A strong March for retailers, but are inflationary pressures building?

March has been a successful month for retailers in terms of card spending, however results are uneven across the industry, and inflationary pressures are building, according to Retail NZ.

Despite spending constraints during the first week of March due to Aucklands return to alert level 3, card sales rebounded from a lacklustre February.

Seasonally adjusted card spending rose by $53 million (0.9 percent), in four of the six retail industries. Higher sales were found with long-lasting goods such as furniture, hardware, and appliances, up $29 million (1.8 percent).

The grocery and liquor (consumables) industry had the largest fall, down $74 million (33 percent) from February.

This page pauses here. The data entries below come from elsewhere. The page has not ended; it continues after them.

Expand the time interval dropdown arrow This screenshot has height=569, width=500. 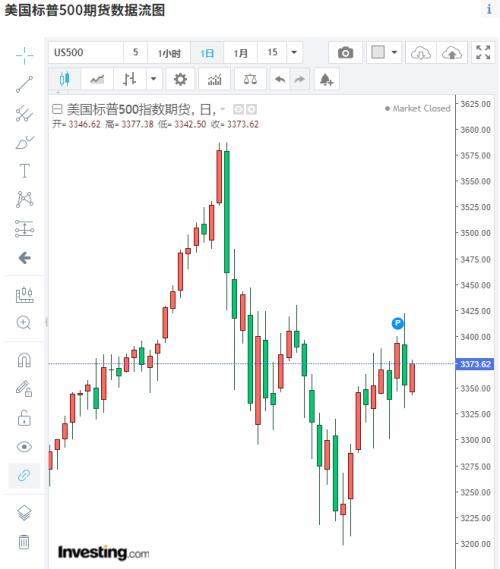tap(294, 53)
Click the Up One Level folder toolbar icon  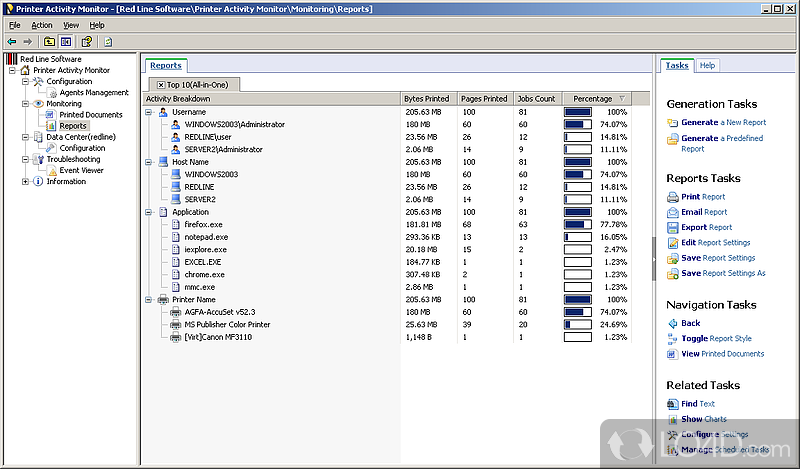coord(49,42)
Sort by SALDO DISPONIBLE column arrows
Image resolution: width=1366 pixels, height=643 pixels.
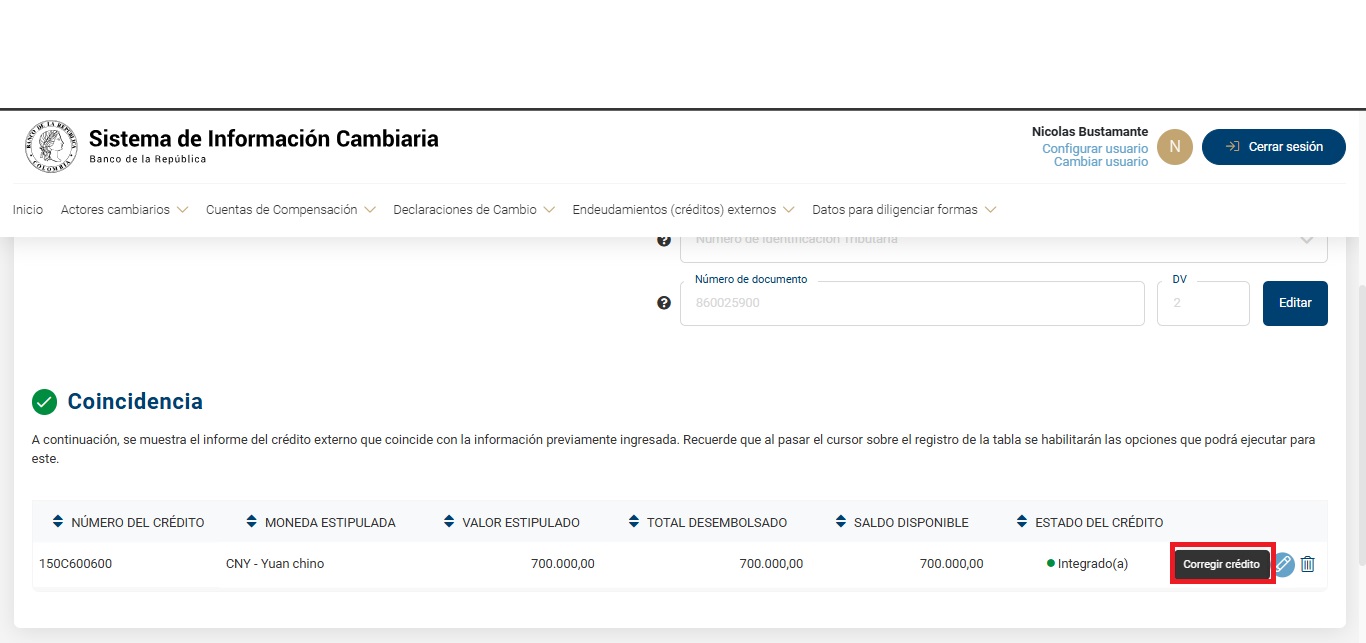coord(841,522)
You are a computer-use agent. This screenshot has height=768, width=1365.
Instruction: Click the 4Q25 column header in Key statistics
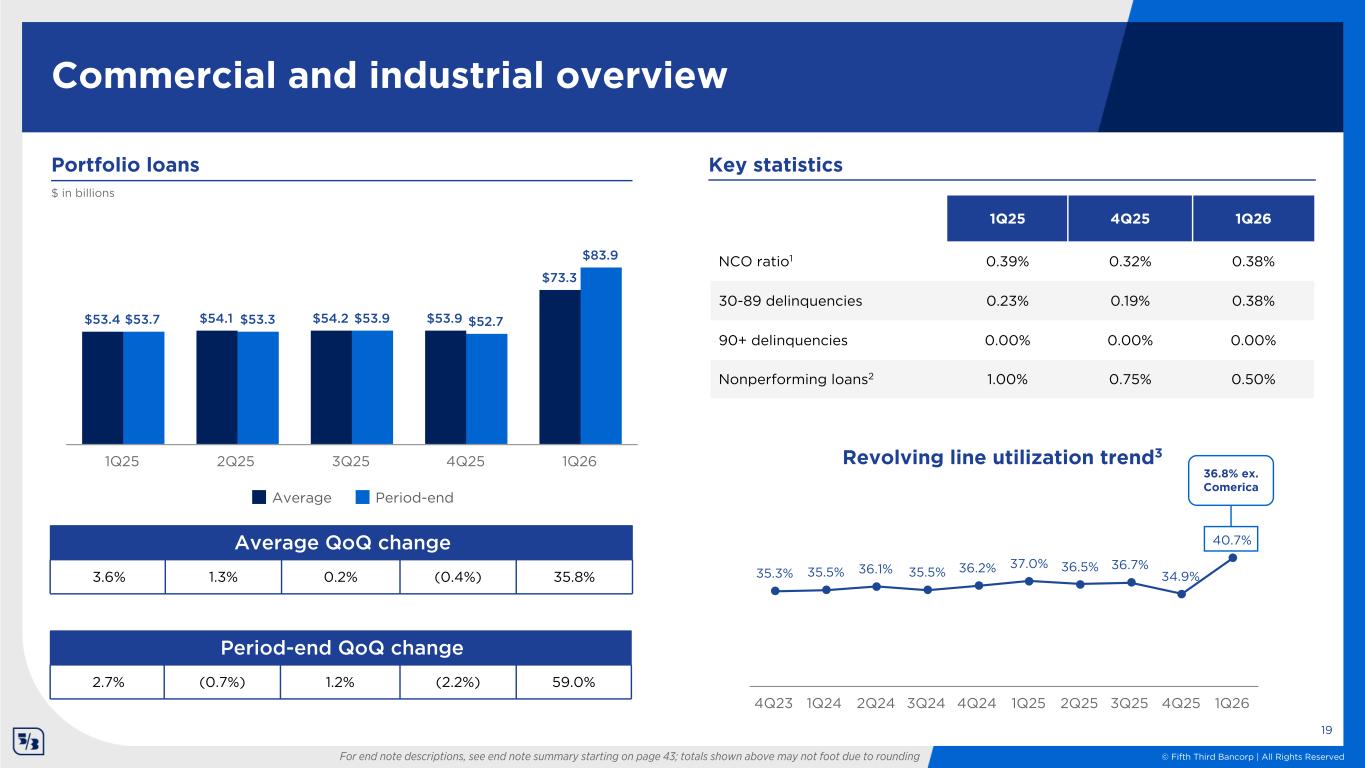click(x=1129, y=218)
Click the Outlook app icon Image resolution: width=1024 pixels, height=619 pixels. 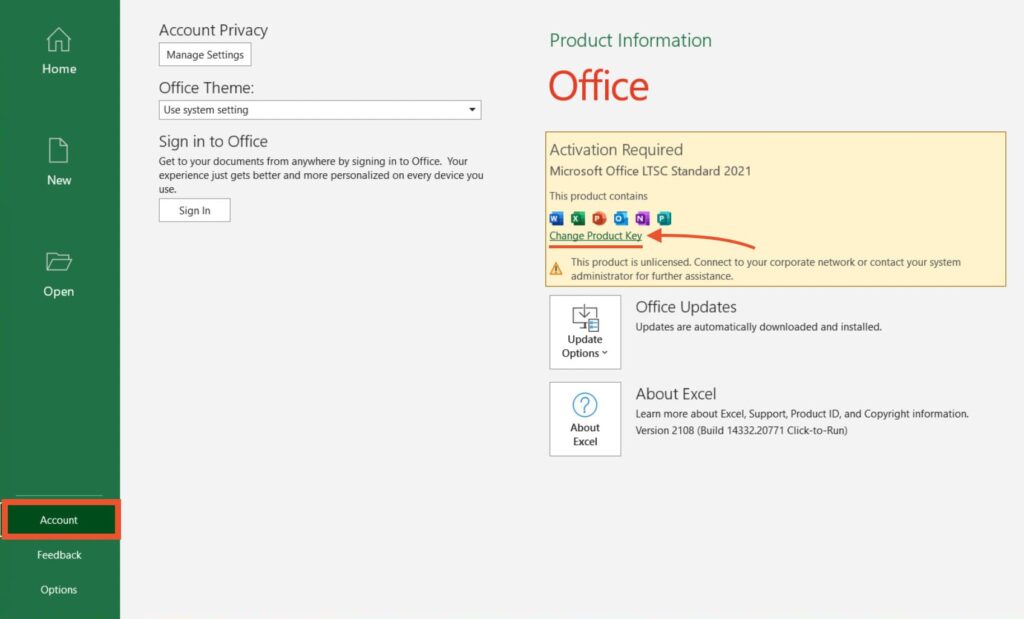(x=621, y=218)
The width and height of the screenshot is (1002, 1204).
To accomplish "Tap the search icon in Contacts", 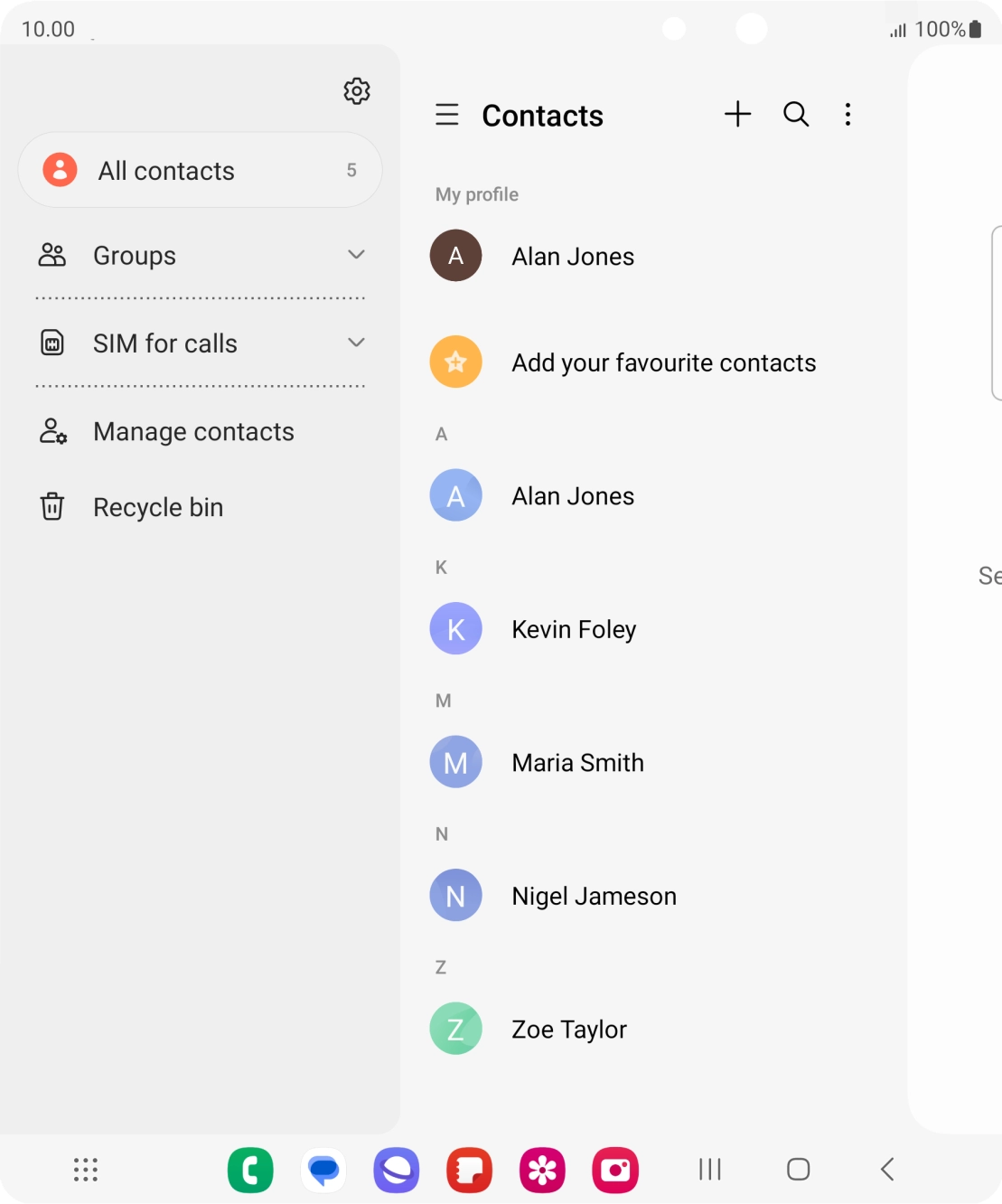I will click(795, 115).
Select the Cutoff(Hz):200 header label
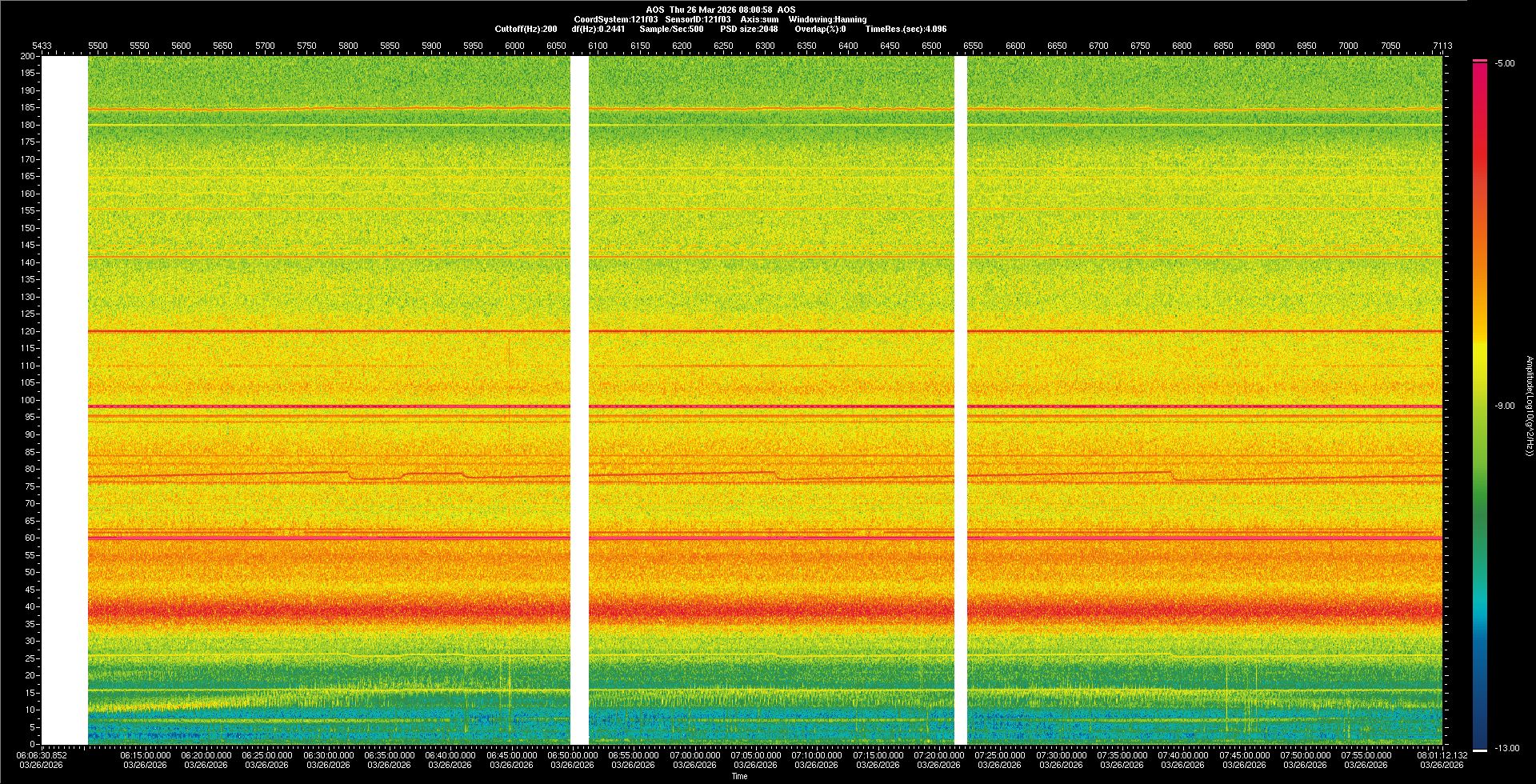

“Recent monthly falls in the consumables sector reflect the softer growth in this industry following the much higher spending levels seen since the Covid-19 outbreak in March 2020,” says retail statistics manager Kathy Hicks.

Retail NZ chief executive, Greg Harford, says despite the fact that spending was up in the first quarter of the year, not all retailers are seeing the benefits.

“42 per cent of retailers did not hit their sales targets for the last quarter, and more than two-thirds of Auckland retailers failed to perform. This was attributable to Auckland yo-yoing in and out of a Level 3 lockdown in February and March this year.”

Harford says there are significant inflationary pressures building, as the cost of procurement and freight increase, and the cost of employing staff goes up. Similarly, minimum wage increases will have an impact on retailers.

“The increase in the base Minimum Wage affects all wages in retail, as employers strive to maintain relativities within their businesses, but there are other consequences beyond cost. 

“37 per cent of retailers say that they will now have less ability to reward performance, while a third will be looking to reduce hours or the total number of people employed over time.”